Perhaps similar considerations can also be applied to Aspect's experiments. Between the metaphysical statement "a local realistic theory is impossible" and the actual experimental set-up there is a huge gap, which can only be bridged with the aid of many auxiliary hypotheses. Any one of these could be wrong. Proceeding from the experimental side, we can, for example, point out that there are "experimental loopholes" [6] in Aspect's experiments, which, if investigated further, might turn out to be responsible for the result. We can also suspect the existence of some "selection effect" which influences the detection probabilities, so that Aspect's experiments do not actually test Bell's inequality [7]. We can accept the possibility that some additional implicit assumption has entered into the mathematical derivation of Bell's inequality, or doubt that the mathematical criteria used in this derivation are accurate and complete translations of the metaphysical concepts "realism" and "locality". And surely, there are many more possibilities, which we cannot see from within the network of present-day physical concepts.

All this, of course, is not meant to undermine the value of Aspect's experiments. These are surely beautiful physical experiments. But those who interpret them as "experimental metaphysics" seem to ignore the force of Duhem's arguments. It is quite possible that exactly like Foucault's experiments, physicists in the next centuries would interpret Aspect's experiments as physically valid, but metaphysically irrelevant. Thus, notwithstanding Aspect's experiments, it cannot be maintained that a local realistic theory which will account for the observed phenomena is definitely ruled out, once and for all. At most, as Duhem puts it, it may be against the "good sense" of our time to put too much effort in looking for such a theory. But the context may change, and a future "good sense" may indicate otherwise.

References

[1]. J.S. Bell, Rev. Mod. Phys. 38:447 (1966).

[2]. D. Bohm, Phys. Rev. 85:166 and 180 (1952).

[3]. J.S. Bell, Found. of Phys. 12:989 (1982).

[4]. A. Aspect, J. Dalibard and G. Roger, Phys. Rev.

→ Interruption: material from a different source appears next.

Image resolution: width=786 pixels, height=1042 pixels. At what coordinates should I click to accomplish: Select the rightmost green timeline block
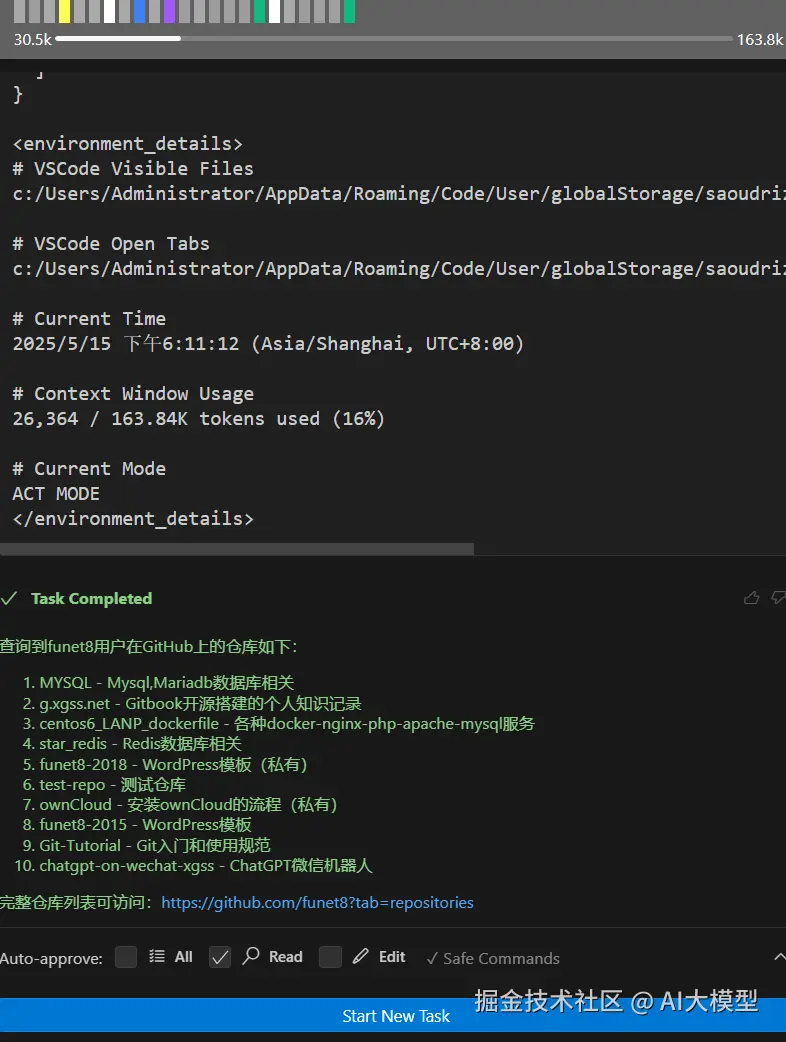coord(349,12)
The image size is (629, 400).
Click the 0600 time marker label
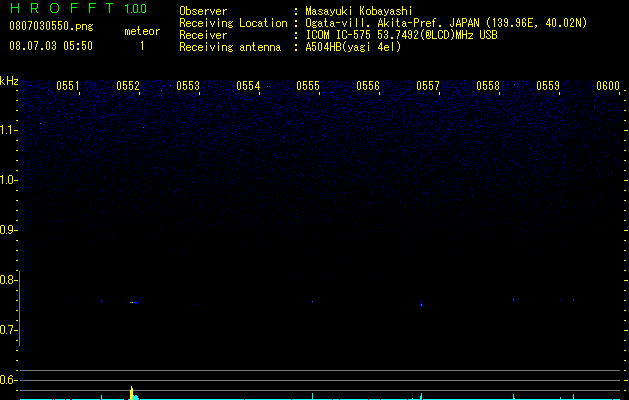[x=608, y=86]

Lett. 49:1804 (1982).

[5]. P. Duhem, "La théorie physique, son objet - sa structure", Vrin, Paris (1989). English translation: "The Aim and Structure of Physical Theory", Atheneum, NY (1974).

[6]. A. Shimony, An exposition of Bell's theorem, in: "62 Years of Uncertainty", A.I. Miller, ed., Plenum Press, NY (1990).

[7]. F. Selleri, Einstein-de Broglie waves and two-photon detection, in: "Bell's Theorem and the Foundations of Modern Physics", A. van der Merwe, F. Selleri and G. Tarozzi, eds., Plenum Press, NY (1992).